DATASET EXTRACT.

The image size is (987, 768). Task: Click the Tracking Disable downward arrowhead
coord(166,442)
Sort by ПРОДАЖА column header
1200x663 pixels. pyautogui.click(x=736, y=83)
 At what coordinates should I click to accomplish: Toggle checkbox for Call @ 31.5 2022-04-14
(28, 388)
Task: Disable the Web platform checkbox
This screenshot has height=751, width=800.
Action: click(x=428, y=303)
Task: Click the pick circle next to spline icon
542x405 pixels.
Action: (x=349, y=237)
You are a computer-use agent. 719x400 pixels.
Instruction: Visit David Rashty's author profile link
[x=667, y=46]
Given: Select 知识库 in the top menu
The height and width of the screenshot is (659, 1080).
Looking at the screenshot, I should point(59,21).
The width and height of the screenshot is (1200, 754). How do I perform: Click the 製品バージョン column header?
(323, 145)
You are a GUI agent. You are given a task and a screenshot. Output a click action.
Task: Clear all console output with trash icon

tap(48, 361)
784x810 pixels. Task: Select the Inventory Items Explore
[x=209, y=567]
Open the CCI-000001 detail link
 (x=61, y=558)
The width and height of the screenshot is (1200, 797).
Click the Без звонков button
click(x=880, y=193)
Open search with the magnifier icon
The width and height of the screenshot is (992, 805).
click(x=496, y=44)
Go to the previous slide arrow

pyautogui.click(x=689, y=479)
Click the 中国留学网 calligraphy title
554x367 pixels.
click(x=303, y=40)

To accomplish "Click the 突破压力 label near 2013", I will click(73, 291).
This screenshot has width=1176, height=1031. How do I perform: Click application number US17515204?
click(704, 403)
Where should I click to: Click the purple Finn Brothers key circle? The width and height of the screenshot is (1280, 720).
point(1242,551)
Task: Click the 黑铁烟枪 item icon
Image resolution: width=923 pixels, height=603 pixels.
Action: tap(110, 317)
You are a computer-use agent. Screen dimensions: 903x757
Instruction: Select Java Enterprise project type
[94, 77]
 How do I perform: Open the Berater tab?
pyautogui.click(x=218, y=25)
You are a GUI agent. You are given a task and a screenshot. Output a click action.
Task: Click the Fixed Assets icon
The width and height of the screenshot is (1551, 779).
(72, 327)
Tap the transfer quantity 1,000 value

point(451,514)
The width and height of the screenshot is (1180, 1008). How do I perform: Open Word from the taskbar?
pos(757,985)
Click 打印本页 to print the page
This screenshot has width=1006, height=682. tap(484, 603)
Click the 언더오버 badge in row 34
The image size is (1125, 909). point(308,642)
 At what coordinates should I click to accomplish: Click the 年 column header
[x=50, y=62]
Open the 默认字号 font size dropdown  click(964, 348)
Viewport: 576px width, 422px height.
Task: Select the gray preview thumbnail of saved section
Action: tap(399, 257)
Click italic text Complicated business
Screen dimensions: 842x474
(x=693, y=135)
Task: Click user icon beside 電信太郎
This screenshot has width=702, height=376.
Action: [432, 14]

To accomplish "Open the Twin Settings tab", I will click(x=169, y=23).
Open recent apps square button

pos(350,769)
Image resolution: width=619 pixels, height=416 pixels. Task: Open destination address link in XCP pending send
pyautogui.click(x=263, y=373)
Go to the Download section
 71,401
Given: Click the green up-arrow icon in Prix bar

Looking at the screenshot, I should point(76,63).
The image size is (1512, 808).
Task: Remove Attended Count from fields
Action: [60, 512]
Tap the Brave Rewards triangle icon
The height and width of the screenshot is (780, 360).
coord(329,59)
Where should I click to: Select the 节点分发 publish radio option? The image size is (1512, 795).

WHAT NEEDS TO BE DONE. The data above is to be given again, with every line exact.

TASK ANSWER.
The image size is (987, 768). Task: Click the Tracking Disable downward arrowhead
coord(166,442)
Sort by ПРОДАЖА column header
1200x663 pixels. pyautogui.click(x=736, y=83)
 At what coordinates should I click to accomplish: Toggle checkbox for Call @ 31.5 2022-04-14
(28, 388)
Task: Disable the Web platform checkbox
This screenshot has height=751, width=800.
Action: click(x=428, y=303)
Task: Click the pick circle next to spline icon
542x405 pixels.
Action: (x=349, y=237)
You are a computer-use agent. 719x400 pixels.
Instruction: Visit David Rashty's author profile link
[x=667, y=46]
Given: Select 知识库 in the top menu
The height and width of the screenshot is (659, 1080).
Looking at the screenshot, I should point(59,21).
The width and height of the screenshot is (1200, 754). How do I perform: Click the 製品バージョン column header?
(323, 145)
You are a GUI agent. You are given a task and a screenshot. Output a click action.
Task: Clear all console output with trash icon

tap(48, 361)
784x810 pixels. Task: Select the Inventory Items Explore
[x=209, y=567]
Open the CCI-000001 detail link
 (x=61, y=558)
The width and height of the screenshot is (1200, 797).
Click the Без звонков button
click(x=880, y=193)
Open search with the magnifier icon
The width and height of the screenshot is (992, 805).
click(x=496, y=44)
Go to the previous slide arrow

pyautogui.click(x=689, y=479)
Click the 中国留学网 calligraphy title
554x367 pixels.
click(x=303, y=40)

To accomplish "Click the 突破压力 label near 2013", I will click(73, 291).
This screenshot has width=1176, height=1031. How do I perform: Click application number US17515204?
click(704, 403)
Where should I click to: Click the purple Finn Brothers key circle? The width and height of the screenshot is (1280, 720).
point(1242,551)
Task: Click the 黑铁烟枪 item icon
Image resolution: width=923 pixels, height=603 pixels.
Action: tap(110, 317)
You are a computer-use agent. Screen dimensions: 903x757
Instruction: Select Java Enterprise project type
[94, 77]
 How do I perform: Open the Berater tab?
pyautogui.click(x=218, y=25)
You are a GUI agent. You are given a task and a screenshot. Output a click action.
Task: Click the Fixed Assets icon
The width and height of the screenshot is (1551, 779).
(72, 327)
Tap the transfer quantity 1,000 value

point(451,514)
The width and height of the screenshot is (1180, 1008). How do I perform: Open Word from the taskbar?
pos(757,985)
Click 打印本页 to print the page
This screenshot has width=1006, height=682. tap(484, 603)
Click the 언더오버 badge in row 34
The image size is (1125, 909). point(308,642)
 At what coordinates should I click to accomplish: Click the 年 column header
[x=50, y=62]
Open the 默认字号 font size dropdown  click(964, 348)
Viewport: 576px width, 422px height.
Task: Select the gray preview thumbnail of saved section
Action: tap(399, 257)
Click italic text Complicated business
Screen dimensions: 842x474
(x=693, y=135)
Task: Click user icon beside 電信太郎
This screenshot has width=702, height=376.
Action: [432, 14]

To accomplish "Open the Twin Settings tab", I will click(x=169, y=23).
Open recent apps square button

pos(350,769)
Image resolution: width=619 pixels, height=416 pixels. Task: Open destination address link in XCP pending send
pyautogui.click(x=263, y=373)
Go to the Download section
 71,401
Given: Click the green up-arrow icon in Prix bar

Looking at the screenshot, I should point(76,63).
The image size is (1512, 808).
Task: Remove Attended Count from fields
Action: [60, 512]
Tap the Brave Rewards triangle icon
The height and width of the screenshot is (780, 360).
coord(329,59)
Where should I click to: Select the 节点分发 publish radio option? The image size is (1512, 795).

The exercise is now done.